Dubai Aerospace Enterprise's first half profit before tax quadruples
Total value of assets managed by the lessor now stands at $15.5bn
Dubai Aerospace Enterprise (DAE), the Middle East’s biggest aircraft lessor registered a four-fold increase in profit before tax for the first half of the year over the same period last year following its merger with Ireland-based AWAS and stronger credit margins.
Profit before tax was $224 million (Dh822.6m) for the first half, compared with $42.5m for the same period last year. Pre-tax profit margin was 31.5 per cent.

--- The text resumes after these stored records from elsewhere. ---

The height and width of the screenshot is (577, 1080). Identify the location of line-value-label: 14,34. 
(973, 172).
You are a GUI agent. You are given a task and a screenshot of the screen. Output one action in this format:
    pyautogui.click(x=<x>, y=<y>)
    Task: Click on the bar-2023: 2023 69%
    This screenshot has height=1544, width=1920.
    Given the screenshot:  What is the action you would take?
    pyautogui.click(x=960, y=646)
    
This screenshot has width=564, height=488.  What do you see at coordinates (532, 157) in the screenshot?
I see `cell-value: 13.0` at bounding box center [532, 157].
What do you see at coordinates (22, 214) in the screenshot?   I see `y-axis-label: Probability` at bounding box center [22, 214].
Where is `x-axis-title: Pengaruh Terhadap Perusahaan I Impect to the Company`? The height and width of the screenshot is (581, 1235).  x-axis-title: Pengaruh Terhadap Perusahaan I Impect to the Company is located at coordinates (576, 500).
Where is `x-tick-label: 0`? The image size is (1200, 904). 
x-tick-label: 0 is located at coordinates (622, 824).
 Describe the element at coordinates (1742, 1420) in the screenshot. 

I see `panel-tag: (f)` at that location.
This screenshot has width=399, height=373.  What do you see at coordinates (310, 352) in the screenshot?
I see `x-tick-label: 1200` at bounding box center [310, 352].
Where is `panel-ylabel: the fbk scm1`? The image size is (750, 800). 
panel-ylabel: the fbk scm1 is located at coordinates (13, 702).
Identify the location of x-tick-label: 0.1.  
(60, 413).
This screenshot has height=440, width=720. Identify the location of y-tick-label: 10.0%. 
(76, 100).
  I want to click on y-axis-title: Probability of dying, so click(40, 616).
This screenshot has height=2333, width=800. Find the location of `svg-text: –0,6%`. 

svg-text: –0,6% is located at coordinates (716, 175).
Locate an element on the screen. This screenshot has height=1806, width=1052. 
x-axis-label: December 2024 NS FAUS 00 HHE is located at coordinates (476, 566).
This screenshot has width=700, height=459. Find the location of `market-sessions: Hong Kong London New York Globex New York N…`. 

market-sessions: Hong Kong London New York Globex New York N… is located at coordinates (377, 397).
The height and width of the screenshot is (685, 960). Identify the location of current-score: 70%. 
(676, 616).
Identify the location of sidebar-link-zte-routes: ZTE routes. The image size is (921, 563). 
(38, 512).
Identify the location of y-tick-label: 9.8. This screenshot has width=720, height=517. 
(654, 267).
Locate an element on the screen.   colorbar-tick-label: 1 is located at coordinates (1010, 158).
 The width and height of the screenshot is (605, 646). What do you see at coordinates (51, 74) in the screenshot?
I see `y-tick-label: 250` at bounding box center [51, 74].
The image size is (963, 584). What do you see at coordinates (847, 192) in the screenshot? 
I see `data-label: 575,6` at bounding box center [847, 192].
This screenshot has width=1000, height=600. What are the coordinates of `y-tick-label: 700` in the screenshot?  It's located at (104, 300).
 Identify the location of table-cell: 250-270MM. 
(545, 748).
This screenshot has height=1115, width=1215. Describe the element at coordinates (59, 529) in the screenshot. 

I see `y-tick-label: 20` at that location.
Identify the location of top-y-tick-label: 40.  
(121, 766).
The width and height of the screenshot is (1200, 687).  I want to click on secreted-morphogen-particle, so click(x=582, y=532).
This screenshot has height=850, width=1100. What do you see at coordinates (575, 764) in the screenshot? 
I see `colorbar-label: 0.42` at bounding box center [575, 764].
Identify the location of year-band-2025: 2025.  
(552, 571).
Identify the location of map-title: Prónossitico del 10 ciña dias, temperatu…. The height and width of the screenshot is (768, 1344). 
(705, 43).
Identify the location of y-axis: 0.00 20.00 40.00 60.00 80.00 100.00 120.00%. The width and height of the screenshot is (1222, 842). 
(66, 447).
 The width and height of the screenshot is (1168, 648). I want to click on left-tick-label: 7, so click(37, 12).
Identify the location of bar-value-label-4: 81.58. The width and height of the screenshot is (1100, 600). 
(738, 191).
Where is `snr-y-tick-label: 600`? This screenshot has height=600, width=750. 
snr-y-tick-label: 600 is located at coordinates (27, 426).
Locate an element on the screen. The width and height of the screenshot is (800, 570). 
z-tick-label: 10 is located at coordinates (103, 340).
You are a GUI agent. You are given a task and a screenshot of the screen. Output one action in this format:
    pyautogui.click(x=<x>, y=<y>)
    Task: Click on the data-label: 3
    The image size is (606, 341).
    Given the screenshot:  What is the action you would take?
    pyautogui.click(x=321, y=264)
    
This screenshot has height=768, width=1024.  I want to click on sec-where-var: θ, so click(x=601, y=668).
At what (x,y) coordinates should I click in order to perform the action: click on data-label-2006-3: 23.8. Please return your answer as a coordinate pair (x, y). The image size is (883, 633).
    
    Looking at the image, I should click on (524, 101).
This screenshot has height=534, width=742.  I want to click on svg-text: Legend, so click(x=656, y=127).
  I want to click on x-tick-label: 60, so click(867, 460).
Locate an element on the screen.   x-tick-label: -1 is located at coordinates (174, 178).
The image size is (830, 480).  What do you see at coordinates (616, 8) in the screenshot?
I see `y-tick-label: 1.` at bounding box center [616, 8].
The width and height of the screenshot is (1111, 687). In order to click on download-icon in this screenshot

Total revenue was also up nearly three times to $711.4m from $228.7m for the same period last year, which the company attributed to a substantial growth in fleet following its merger with Ansett Worldwide Aviation Services, one of the world's largest commercial jet aircraft leasing companies. The company did not disclose its second-quarter results.
State-owned DAE said its fleet size was now worth $15.5bn with 375 owned, managed and committed aircraft following its merger with the Irish company.
Strong first-half results were due to the successful integration of the company with the AWAS platform, chief executive Firoz Tarapore said in a statement.
"Our expectation is for continued improvement in our financial metrics and liquidity profile that will eventually lead to higher credit ratings," he added.
Last month, ratings agencies S&P and Moody’s both revised the corporate credit rating of DAE, based on the “successful” integration with the Dublin-based Awas, which DAE acquired last year.
As part of its merger, DAE acquired 15 aircraft, disposed of eight and closed a total of $774.5m in borrowings for the first half. The company also sold 16 aircraft worth $900m during the period, thanks to strong investor demand for its assets. Since the closure of the merger with the lessor, the combined entity has completed 108 aircraft transactions, an average of 2.7 per day, DAE said in a statement.
In May, DAE signed a deal for an unsecured revolving $480m credit facility with local and regional banks as it sought to diversify its sources of funding.
The four-year deal could be extended to up to $800m and has both Islamic and conventional tranches.